While performing experiments, scientists may have a preference for one outcome over another, and so it is important to ensure that science as a whole can eliminate this bias. This can be achieved by careful experimental design, transparency, and a thorough peer review process of the experimental results as well as any conclusions.After the results of an experiment are announced or published, it is normal practice for independent researchers to double-check how the research was performed, and to follow up by performing similar experiments to determine how dependable the results might be.
Once a hypothesis has survived testing, it may become adopted into the framework of a scientific theory. This is a logically reasoned, self-consistent model or framework for describing the behavior of certain natural phenomena. A theory typically describes the behavior of much broader sets of phenomena than a hypothesis—commonly, a large number of hypotheses can be logically bound together by a single theory. These broader theories may be formulated using principles such as parsimony (traditionally known as "Occam's Razor"). They are then repeatedly tested by analyzing how the collected evidence (facts) compares to the theory.

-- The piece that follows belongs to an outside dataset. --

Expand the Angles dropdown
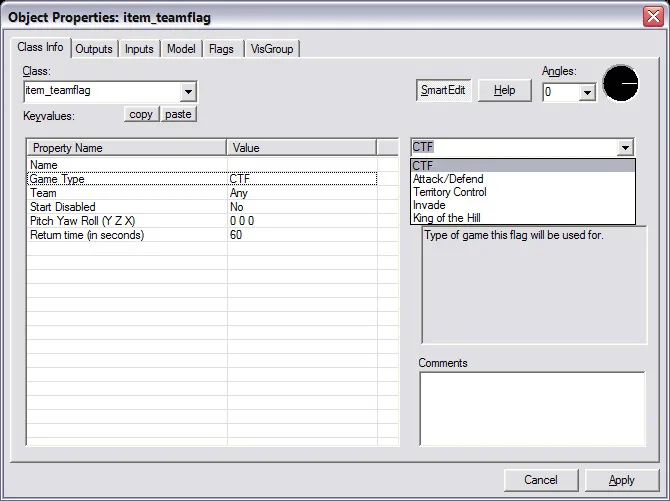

Theories very rarely result in vast changes in our understanding. Indeed it may be the media's overuse of words like "breakthrough" that leads the public to imagine that science is constantly proving everything it thought was true to be false. While there are such famous cases as the Theory of relativity that required a complete reconceptualization, these are extreme exceptions. Knowledge in science is gained by a gradual synthesis of information from different experiments and even across different domains of science, more like a climb than a leap. It should be noted that all theories vary in both the extent to which they have been tested and verified, as well as their acceptance in the scientific community. For example, heliocentric theory, the theory of evolution, and germ theory still bear the name "theory" even though, in practice, they are considered factual.